Même si ces dernières ont fortement baissé depuis 1990 sur tout le continent (plus fortement en Allemagne qu'en France) en raison de la hausse du prix du CO2 dans le marché européen du carbone, l'Allemagne émettait en septembre 2021 quasiment 11 fois plus de grammes de carbone par KWh d'électricité que la France. Ce qui s'explique notamment par la prépondérance dans le mix électrique français du nucléaire (environ 70%), une énergie bas carbone dont les conséquences écologiques (entre autres, celle des déchets toxiques) restent toutefois significatives.
Dans le contexte actuel de risque de pénurie d'électricité, Paris a décidé de faire tourner à plein régime ces deux centrales à charbon encore en activité sur son territoire.
2021, année exceptionnelle ?
Si les chiffres finalisés ne sont pas encore disponibles, on remarque que 2021 devrait être marqué par une baisse de 8.7% de la production électrique issue des énergies renouvelables en Allemagne par rapport à l'année précédente. Une comparaison délicate pour Thomas Pellerin-Carlin, car "prendre comme point de référence l'année 2020, c'est politiquement intéressant mais ça n'a aucun sens sur ce sujet de la production et consommation d'électricité". En effet, si la demande d'électricité est repartie à la hausse en 2021 (+3.5%), ce n'est que pour retrouver un niveau "pré-pandémique" après avoir baissé lorsque l'Allemagne était confinée (-2.1%).

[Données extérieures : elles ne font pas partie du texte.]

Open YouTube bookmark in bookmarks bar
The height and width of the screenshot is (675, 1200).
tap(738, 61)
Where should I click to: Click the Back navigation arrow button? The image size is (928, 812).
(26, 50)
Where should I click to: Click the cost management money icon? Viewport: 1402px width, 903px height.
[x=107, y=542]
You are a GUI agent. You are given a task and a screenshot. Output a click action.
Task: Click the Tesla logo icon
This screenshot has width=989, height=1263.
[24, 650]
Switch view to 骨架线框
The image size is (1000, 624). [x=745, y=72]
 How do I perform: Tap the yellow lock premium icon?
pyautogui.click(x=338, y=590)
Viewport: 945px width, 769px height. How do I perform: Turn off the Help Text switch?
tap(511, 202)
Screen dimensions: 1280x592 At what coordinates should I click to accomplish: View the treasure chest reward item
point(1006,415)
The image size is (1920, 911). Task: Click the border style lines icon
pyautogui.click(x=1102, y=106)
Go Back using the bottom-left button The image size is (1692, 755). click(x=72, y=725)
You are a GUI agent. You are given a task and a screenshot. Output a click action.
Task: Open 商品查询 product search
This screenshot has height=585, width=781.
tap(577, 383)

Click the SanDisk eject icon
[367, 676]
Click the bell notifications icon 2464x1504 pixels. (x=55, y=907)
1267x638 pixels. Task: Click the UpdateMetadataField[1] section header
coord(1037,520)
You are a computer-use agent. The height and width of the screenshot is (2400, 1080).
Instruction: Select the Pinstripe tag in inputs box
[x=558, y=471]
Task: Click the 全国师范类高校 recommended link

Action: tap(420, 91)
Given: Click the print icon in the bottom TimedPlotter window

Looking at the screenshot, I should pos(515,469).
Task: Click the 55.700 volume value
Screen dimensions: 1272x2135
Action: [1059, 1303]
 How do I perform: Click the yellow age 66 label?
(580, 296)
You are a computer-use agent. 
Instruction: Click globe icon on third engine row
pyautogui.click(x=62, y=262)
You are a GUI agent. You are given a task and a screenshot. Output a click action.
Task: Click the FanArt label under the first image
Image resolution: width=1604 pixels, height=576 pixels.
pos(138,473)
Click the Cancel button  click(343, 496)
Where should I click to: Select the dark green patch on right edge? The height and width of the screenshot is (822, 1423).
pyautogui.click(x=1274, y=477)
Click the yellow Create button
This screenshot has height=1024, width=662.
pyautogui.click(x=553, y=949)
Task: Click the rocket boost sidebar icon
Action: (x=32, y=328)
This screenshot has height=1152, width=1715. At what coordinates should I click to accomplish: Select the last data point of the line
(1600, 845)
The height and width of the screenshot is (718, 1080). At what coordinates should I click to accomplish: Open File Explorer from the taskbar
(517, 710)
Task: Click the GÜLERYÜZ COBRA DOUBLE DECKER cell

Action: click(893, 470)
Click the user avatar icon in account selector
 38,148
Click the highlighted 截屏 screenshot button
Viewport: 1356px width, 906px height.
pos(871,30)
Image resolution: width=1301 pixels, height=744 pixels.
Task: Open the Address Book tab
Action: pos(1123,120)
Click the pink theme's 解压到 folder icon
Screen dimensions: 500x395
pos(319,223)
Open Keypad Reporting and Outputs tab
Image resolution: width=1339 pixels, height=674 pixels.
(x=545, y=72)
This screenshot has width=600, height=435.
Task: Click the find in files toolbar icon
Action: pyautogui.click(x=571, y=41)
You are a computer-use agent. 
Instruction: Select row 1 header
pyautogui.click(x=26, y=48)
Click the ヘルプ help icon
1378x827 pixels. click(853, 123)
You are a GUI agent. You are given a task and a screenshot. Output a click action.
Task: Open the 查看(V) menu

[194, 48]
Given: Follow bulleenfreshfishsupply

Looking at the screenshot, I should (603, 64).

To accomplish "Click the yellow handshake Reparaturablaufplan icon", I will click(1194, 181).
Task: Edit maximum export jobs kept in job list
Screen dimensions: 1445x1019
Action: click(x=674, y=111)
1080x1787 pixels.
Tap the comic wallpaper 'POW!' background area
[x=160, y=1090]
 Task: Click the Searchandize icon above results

La chute des sources renouvelables dans le mix électrique allemand en 2021 trouve une première explication du côté des mauvaises conditions météorologiques, qui ont eu raison des éoliennes comme l’explique Murielle Gagnebin : “il y a eu une baisse de production renouvelable du fait de plus faibles conditions de vent pendant l'hiver du début de l'année 2021”.
Face à l'insuffisante production électrique verte et à la quasi-disparition du nucléaire, deux choix s'offraient aux producteurs d'électricité allemands pour compenser la hausse de la demande : le charbon ou le gaz. Ce dernier a été écarté en raison de la flambée de son prix ces derniers mois. Les effets du marché ont alors privilégié le charbon. Sa part dans le mix électrique allemand s'est envolée, avoisinant aujourd'hui les 28 % (contre 23% en 2020).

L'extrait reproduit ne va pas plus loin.